Stochastic many-body calculations of moire states in twisted bilayer graphene at high pressures

We introduce three developments within the stochastic many-body perturbation theory: efficient evaluation of off-diagonal self-energy terms, construction of Dyson orbitals, and stochastic constrained random phase approximation. The stochastic approaches readily handle systems with thousands of atoms. We use them to explore the electronic states of twisted bilayer graphene (tBLG) characterized by giant unit cells and correlated electronic states. We document the formation of electron localization under compression; weakly correlated states are merely shifted in energy. We demonstrate how to efficiently downfold the correlated subspace on a model Hamiltonian with a screened frequency-dependent two-body interaction. For the 6 degrees tBLG system, the onsite interactions are between 200 and 300 meV under compression.

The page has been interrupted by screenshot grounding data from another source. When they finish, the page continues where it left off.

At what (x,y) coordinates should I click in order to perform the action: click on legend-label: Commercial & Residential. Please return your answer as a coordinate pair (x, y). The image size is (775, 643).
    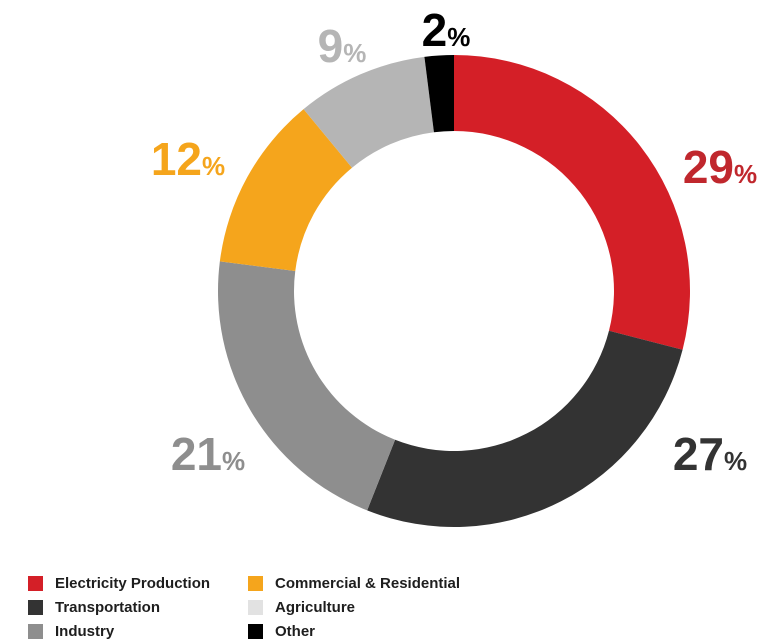
    Looking at the image, I should click on (368, 583).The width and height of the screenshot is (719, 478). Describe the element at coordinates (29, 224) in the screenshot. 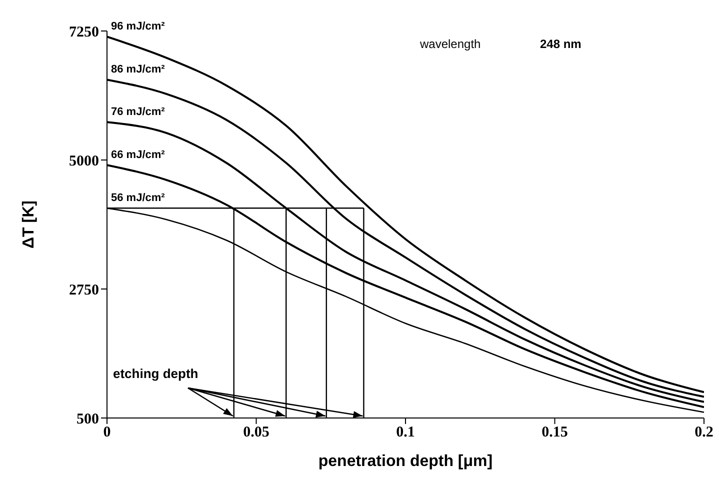

I see `y-axis-title: ΔT [K]` at that location.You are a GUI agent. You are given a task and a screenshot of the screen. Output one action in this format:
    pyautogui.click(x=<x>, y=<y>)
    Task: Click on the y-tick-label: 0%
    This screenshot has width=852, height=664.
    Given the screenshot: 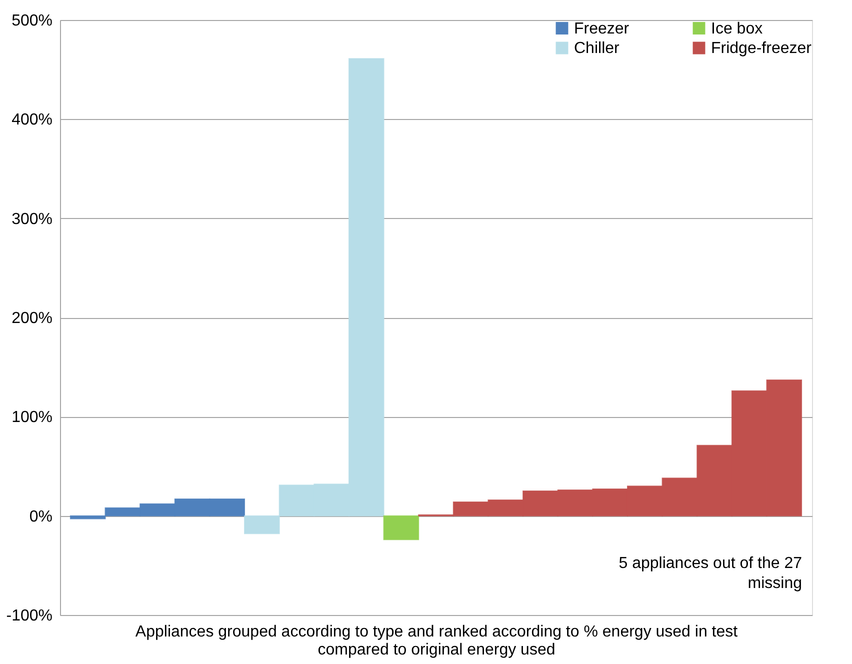 What is the action you would take?
    pyautogui.click(x=40, y=517)
    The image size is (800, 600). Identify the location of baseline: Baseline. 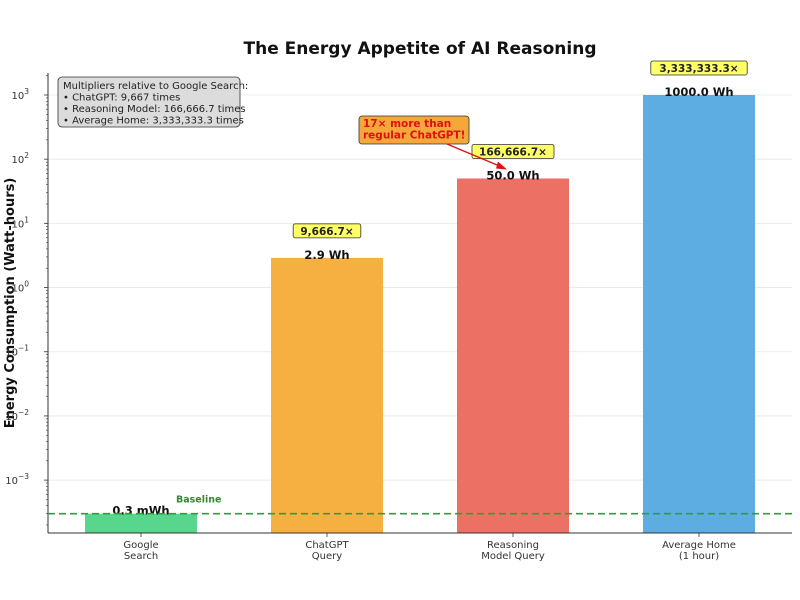
(420, 505).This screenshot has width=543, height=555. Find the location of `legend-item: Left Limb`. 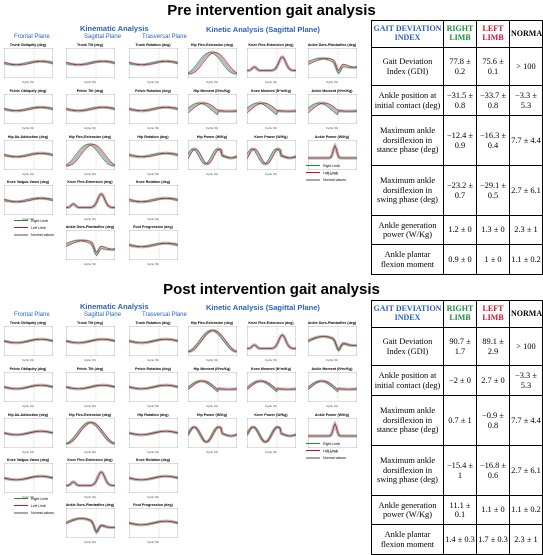

legend-item: Left Limb is located at coordinates (326, 450).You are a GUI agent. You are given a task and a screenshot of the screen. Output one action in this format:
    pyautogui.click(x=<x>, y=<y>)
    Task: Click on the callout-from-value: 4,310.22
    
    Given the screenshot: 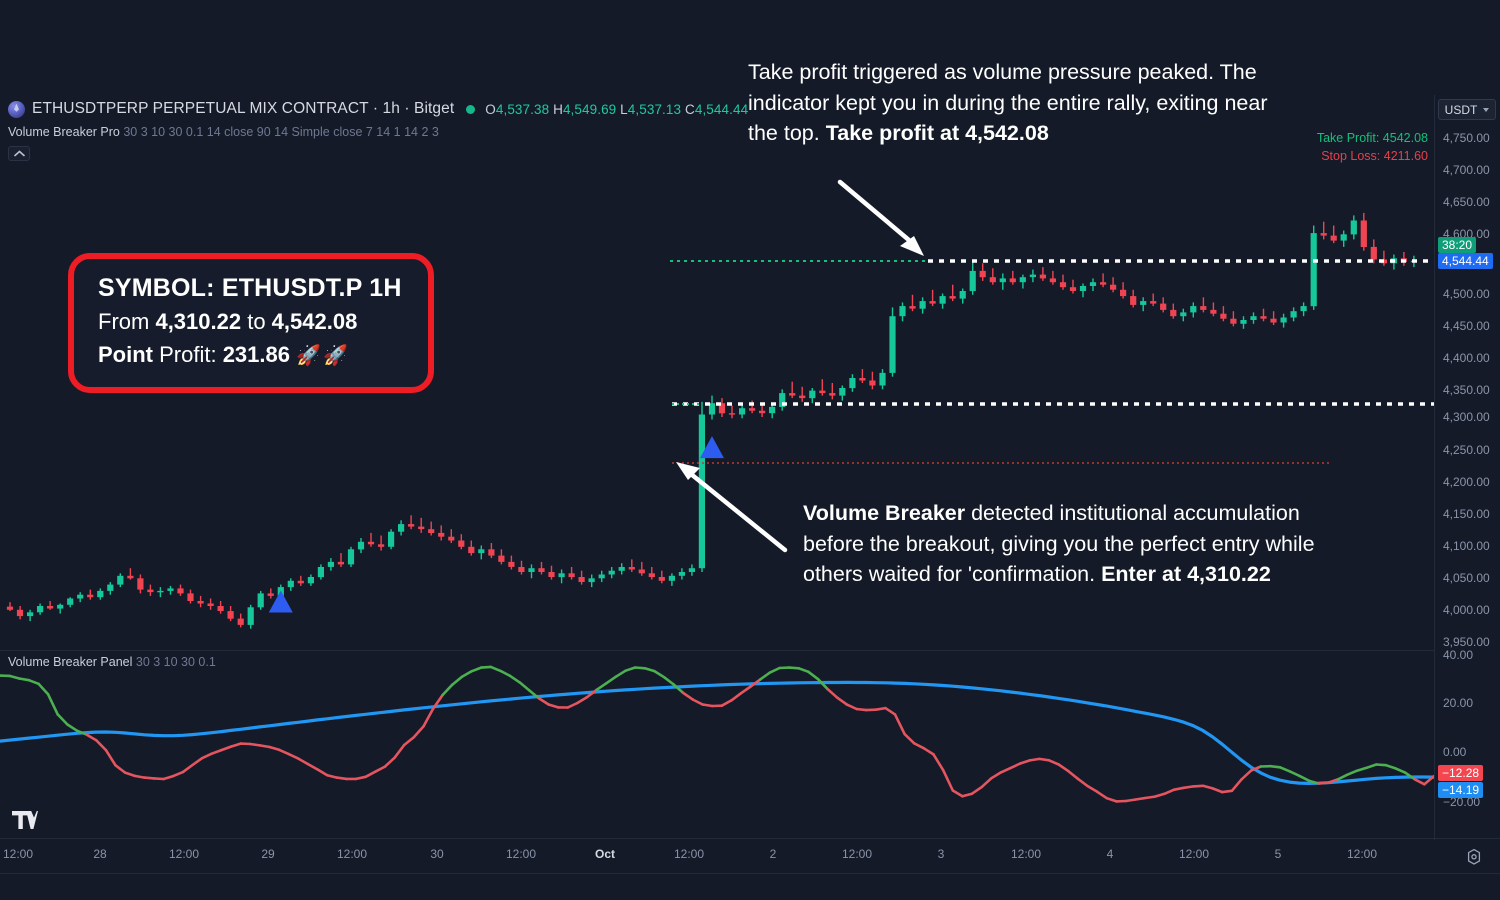 What is the action you would take?
    pyautogui.click(x=198, y=322)
    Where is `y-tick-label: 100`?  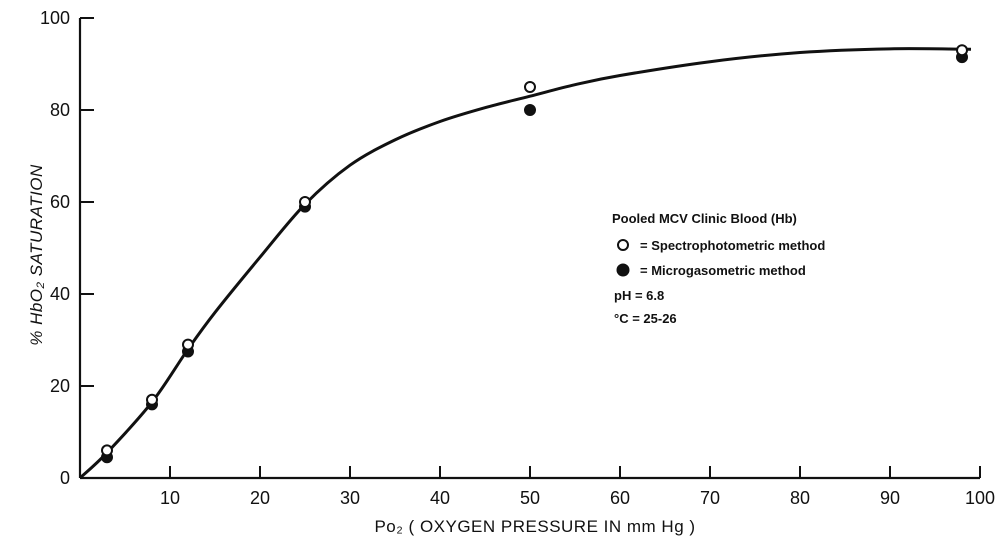 y-tick-label: 100 is located at coordinates (55, 18).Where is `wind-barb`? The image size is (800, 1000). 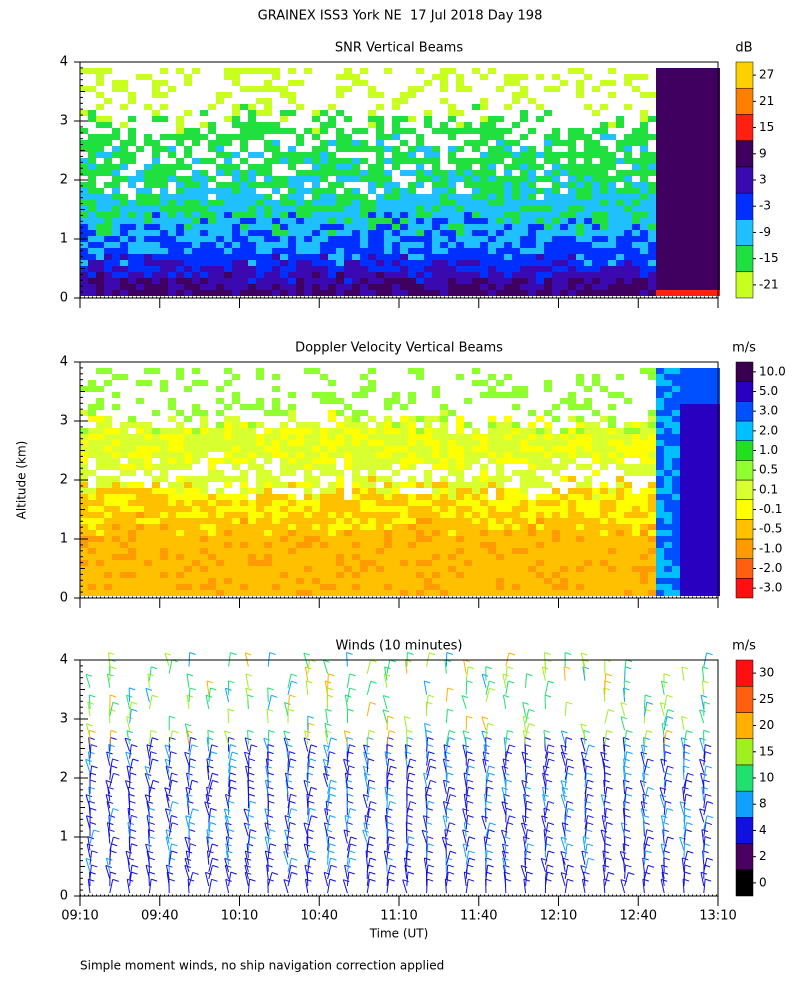 wind-barb is located at coordinates (110, 822).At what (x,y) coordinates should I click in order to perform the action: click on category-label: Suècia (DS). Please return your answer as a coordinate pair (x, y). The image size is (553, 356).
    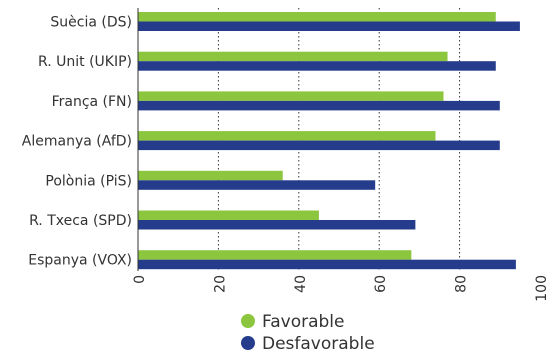
    Looking at the image, I should click on (91, 23).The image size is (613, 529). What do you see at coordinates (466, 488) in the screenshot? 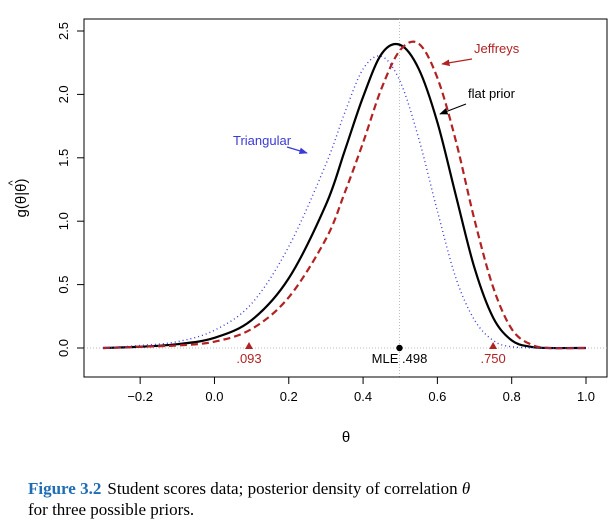
I see `caption-theta: θ` at bounding box center [466, 488].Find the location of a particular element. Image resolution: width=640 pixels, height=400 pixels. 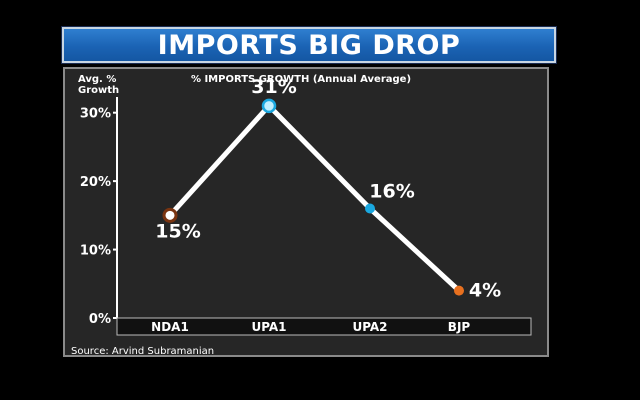

y-tick-label: 10% is located at coordinates (96, 252).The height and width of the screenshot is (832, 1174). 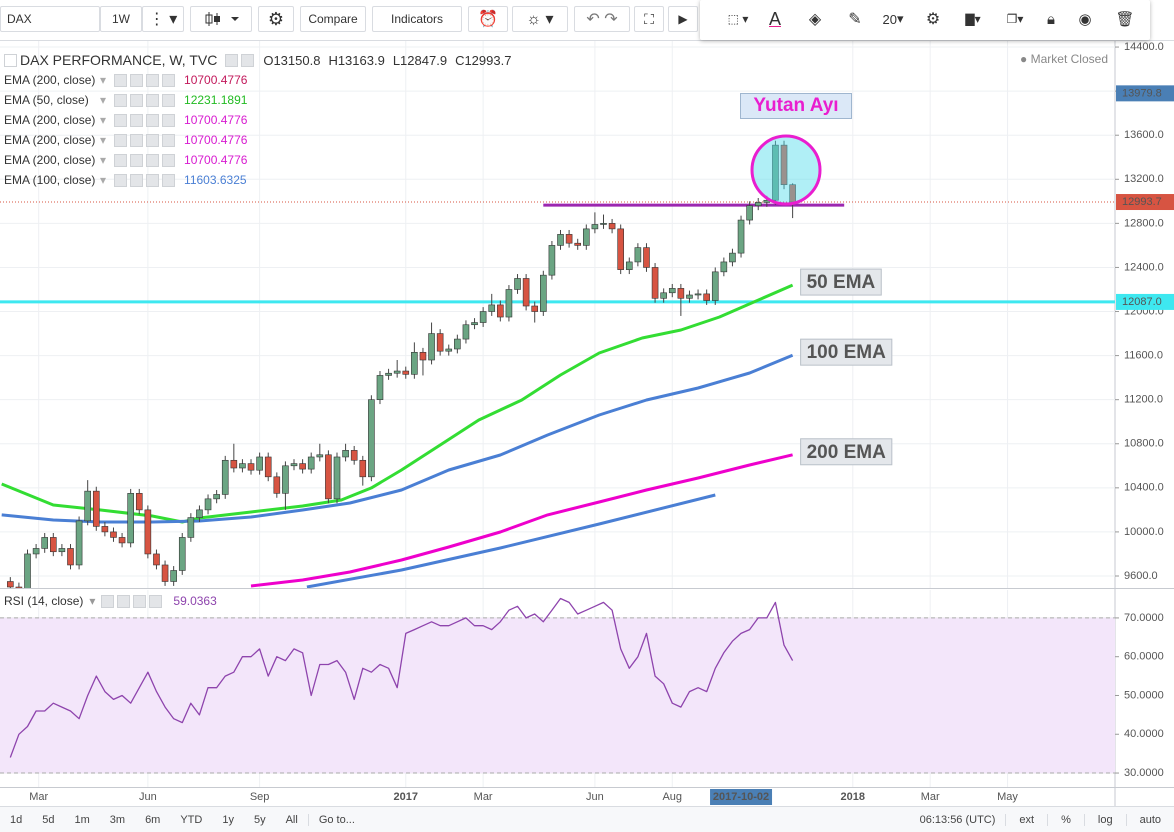 What do you see at coordinates (82, 820) in the screenshot?
I see `range-button: 1m` at bounding box center [82, 820].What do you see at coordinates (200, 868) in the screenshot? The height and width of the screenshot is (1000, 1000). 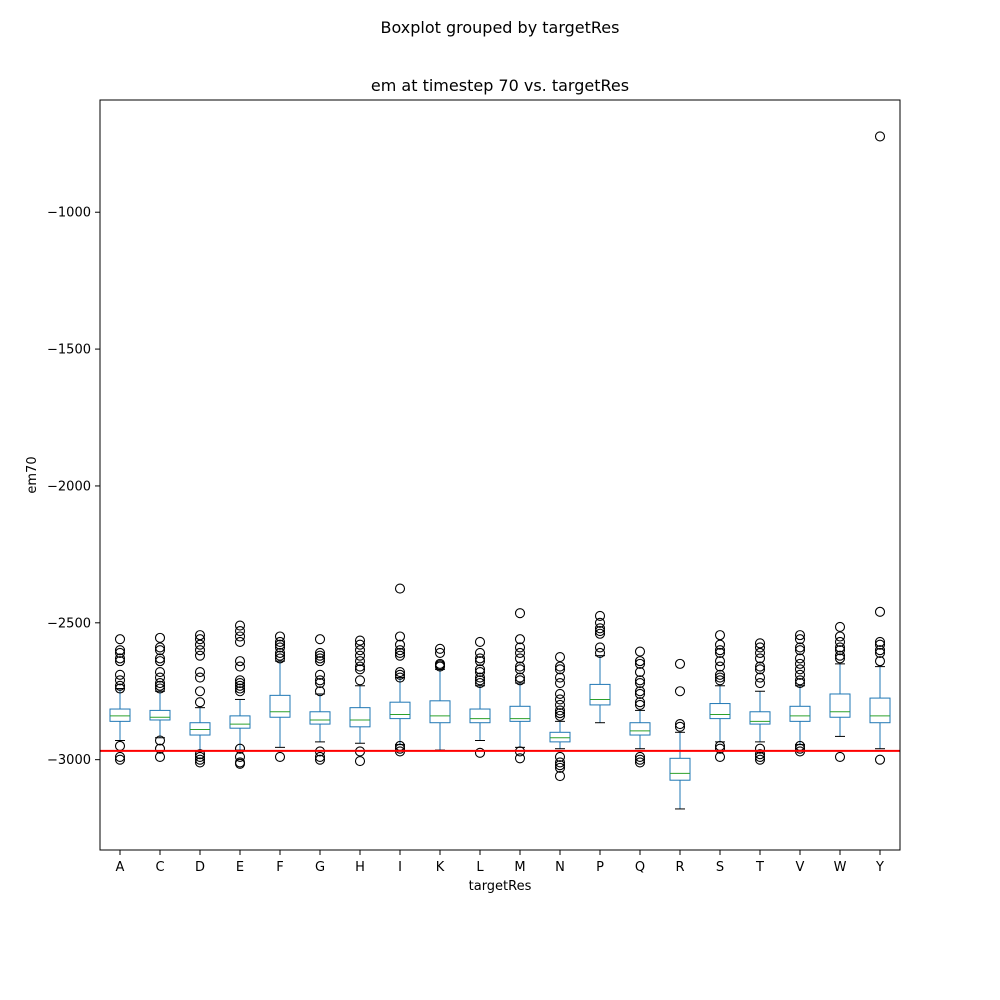 I see `x-tick-label: D` at bounding box center [200, 868].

The Dyson orbitals exhibit spatial distribution similar to the mean-field single-particle states. Under pressure, the electron-electron interactions increase in the localized states; however, the dynamical screening does not fully balance the dominant bare Coulomb interaction.

Automated summary

This paper introduces three developments in stochastic many-body perturbation theory, including efficient evaluation of off-diagonal self-energy terms, construction of Dyson orbitals, and stochastic constrained random phase approximation. These methods can handle systems with thousands of atoms and have been used to explore the electronic states of twisted bilayer graphene. The results show the formation of electron localization under compression and the energy shift of weakly correlated states. In addition, the paper demonstrates an efficient method for downfolding the correlated subspace on a model Hamiltonian.